Cherry Almond Buckwheat Scones
(adapted from Pure Dessert- srsly, get this book)
1 cup + 4 Tbsp unbleached flour
1/4 cup buckwheat flour
1/4 cup sugar, plus more for dusting
1 3/4 tsp baking powder (sifted if lumpy)
3/8 tsp salt
1 cup heavy cream, plus a little extra for brushing the tops
1/2 cup coarsely chopped almonds, lightly toasted (or slivered almonds if you have them)
1/2 dried cherries
Heat oven to 425, unless your oven is 60 years old like mine and burns everything. In this case you might consider turning it down to 400. Line a baking sheet with 2 layers of parchment (which protects the bottoms from browning, says Alice, before the tops are perfect).

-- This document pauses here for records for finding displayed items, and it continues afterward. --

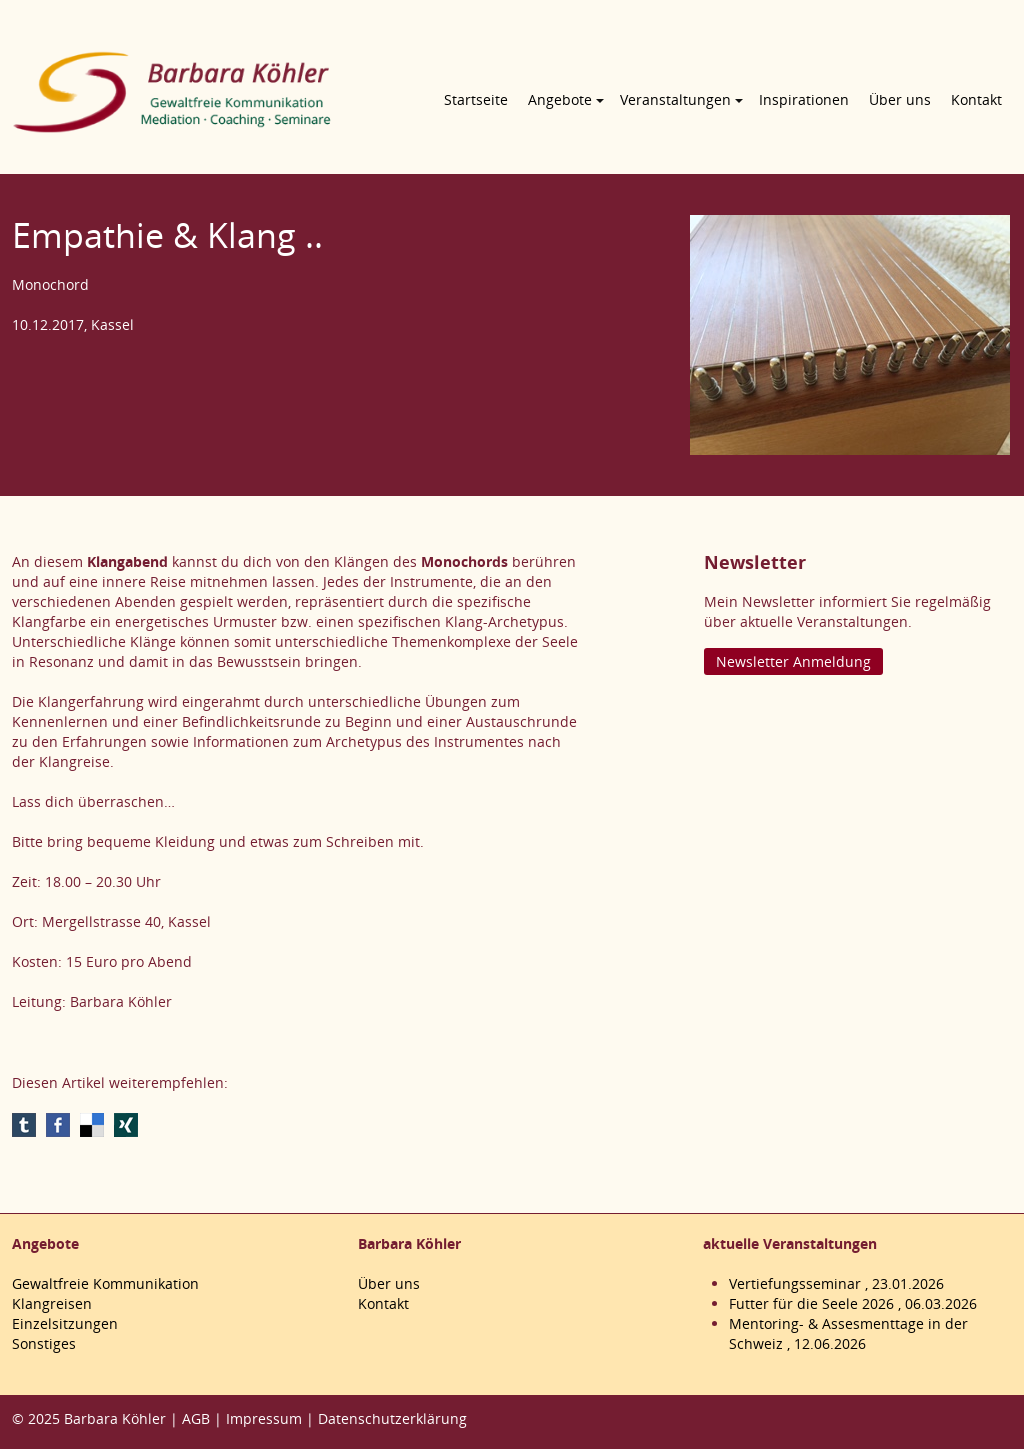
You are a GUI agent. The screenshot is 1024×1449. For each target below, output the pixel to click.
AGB (196, 1418)
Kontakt (976, 99)
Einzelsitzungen (65, 1323)
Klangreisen (52, 1303)
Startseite (476, 99)
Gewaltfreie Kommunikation (105, 1283)
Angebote (560, 99)
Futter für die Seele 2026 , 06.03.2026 (853, 1303)
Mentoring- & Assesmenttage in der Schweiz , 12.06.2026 (848, 1333)
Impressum (264, 1418)
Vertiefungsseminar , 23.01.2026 (836, 1283)
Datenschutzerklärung (392, 1418)
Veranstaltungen (675, 99)
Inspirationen (804, 99)
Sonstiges (44, 1343)
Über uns (900, 99)
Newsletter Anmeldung (793, 661)
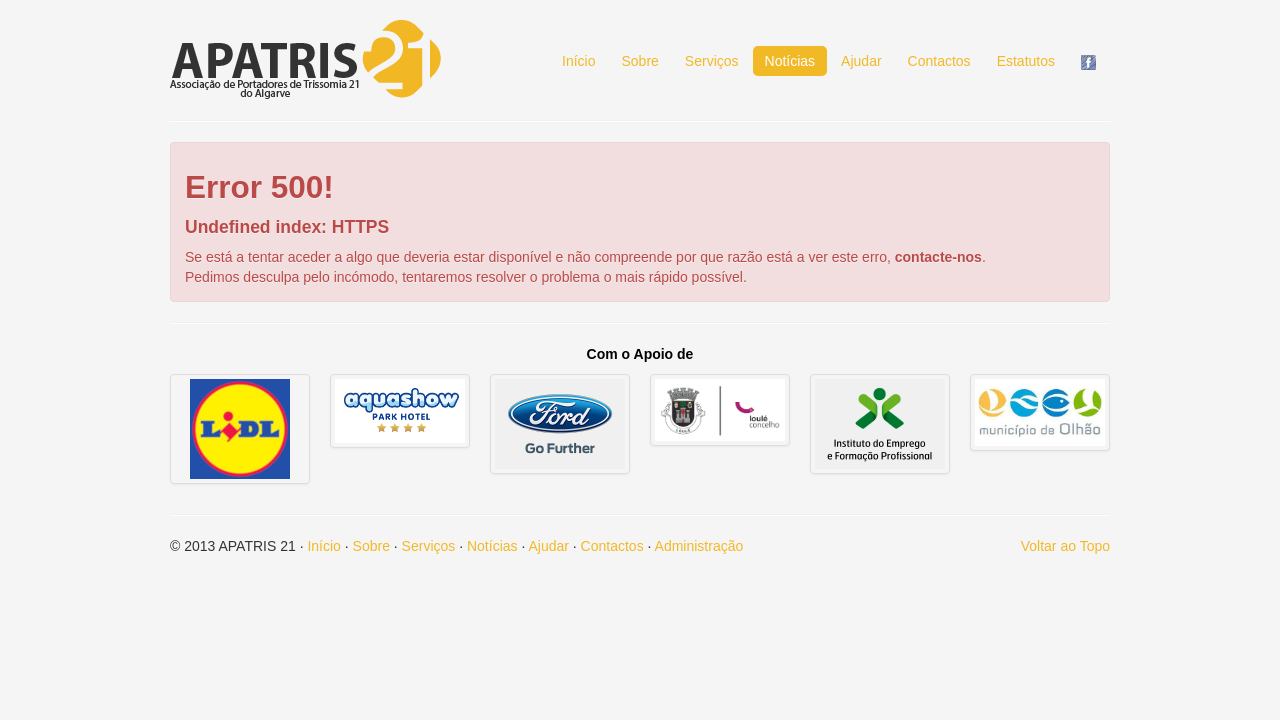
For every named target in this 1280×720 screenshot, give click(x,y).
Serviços (712, 61)
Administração (699, 546)
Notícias (790, 61)
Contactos (939, 61)
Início (578, 61)
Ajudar (861, 61)
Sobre (639, 61)
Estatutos (1026, 61)
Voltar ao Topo (1065, 546)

Combine flours, sugar, baking powder and salt in a large bowl. Whisk until combined, then add the almonds and give the mixture a few turns with your hand. Or a spatula if you are more civilized than I am. Make a well in the center of the mixture and pour the cream into it. Using a rubber spatula, push the dry ingredients into the well, turning the mixture just until the dry ingredients are moistened and the dough looks rough and shaggy. Now add the cherries and knead them in a few times as you combine the errant pieces of dough stuck to the sides of the bowl.
Turn the dough onto a lightly floured board and pat it into a circle, about 1 inch thick. Using a sharp knife and swift downward strokes, cut the dough in half and in half again and again, until your scones are a nice size and shaped like little wedges. Brush the tops with cream, followed by a sprinkling of sugar.
Bake until just browned on top, 12 - 15 minutes.
I think the batch makes 8 scones... we only have 3 left. After one measly Sunday morning. No self restraint over here. Just none at all.
Thursday, March 5, 2009
dust off the shovel and gardening gloves, must reconcile the last 9 months of neglect.
My parents gave us raised beds (for vegetables and such) for our birthdays. And by gave us I mean they are going to come help us build them. Plus my mom ordered these nifty pre-made corners/joints from Burpee that should make the construction process a little less technical. Poor Brock has to get gardening supplies for his birthday. He is the best sport.
I shall report back with our progress.